内部通報の仕組みが機能し、不正行為が明るみに出たことは評価できますが、十数年にわたって発覚しなかった管理体制の問題も浮き彫りになりました。今後、病院がどのように再発防止策を講じるかが注目されます。

病院で発生したセキュリティインシデント事例

着服ではないですが、直近病院で発生したセキュリティインシデント事例は以下です。

公立富岡総合病院が1万7000人分の個人情報が保存されたUSBを紛失

2024年9月3日 群馬県富岡市の公立富岡総合病院において、歯科口腔外科に受診された方の診療情報が複写保存されたUSBの紛失が判明し、USBには1万7000人分の個人情報が保存されていた事を発表しました。現在USBは見つかっていないとの事

岡山県精神科医療センターにおける個人情報漏洩

岡山県精神科医療センターでは、推測可能なID・パスワードの使用やVPN装置の脆弱性の放置、管理者権限の安易な付与などが原因で、要配慮個人情報がダークウェブに漏洩する事案が発生しました。

宇都宮セントラルクリニック、ランサムウェアで約30万人の個人情報漏洩の可能性

医療法人DIC 宇都宮セントラルクリニックは、同院のサーバーがランサムウェア攻撃を受けたことを公表しました。
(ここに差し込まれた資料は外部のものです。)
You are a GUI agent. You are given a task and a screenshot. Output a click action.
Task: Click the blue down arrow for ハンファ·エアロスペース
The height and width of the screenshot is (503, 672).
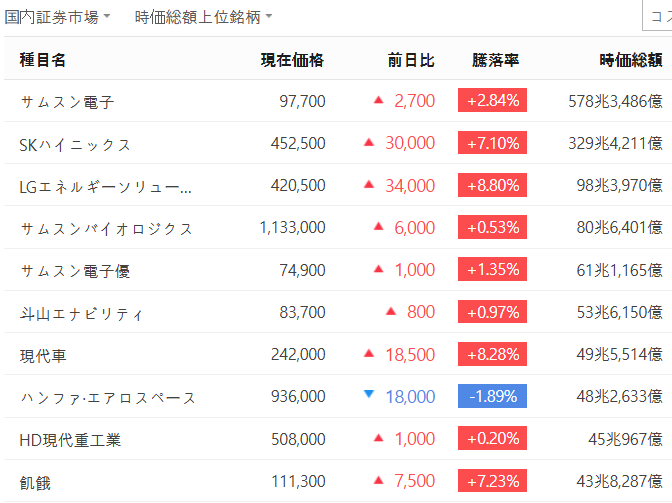coord(369,395)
これにより、最大30万人分の個人情報が外部へ漏えいした可能性があるとし、患者や関係者に対して注意を呼びかけています。

また、同院の診察および健康診断業務も引き続き制限される見通しです。

同時期にランサムウェア 攻撃 グループ Qilinが宇都宮セントラルクリニックへの不正アクセスと情報窃取を主張しています。